Description of the task. In full and without alteration, print the entries.

Input data.
= = = =

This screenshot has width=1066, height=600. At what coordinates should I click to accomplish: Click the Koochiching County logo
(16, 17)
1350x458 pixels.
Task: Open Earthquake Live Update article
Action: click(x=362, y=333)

= = = =

Result for this task.
This screenshot has width=1066, height=600. At what coordinates should I click to accomplish: Click the Koochiching County logo
(16, 17)
1350x458 pixels.
Task: Open Earthquake Live Update article
Action: click(x=362, y=333)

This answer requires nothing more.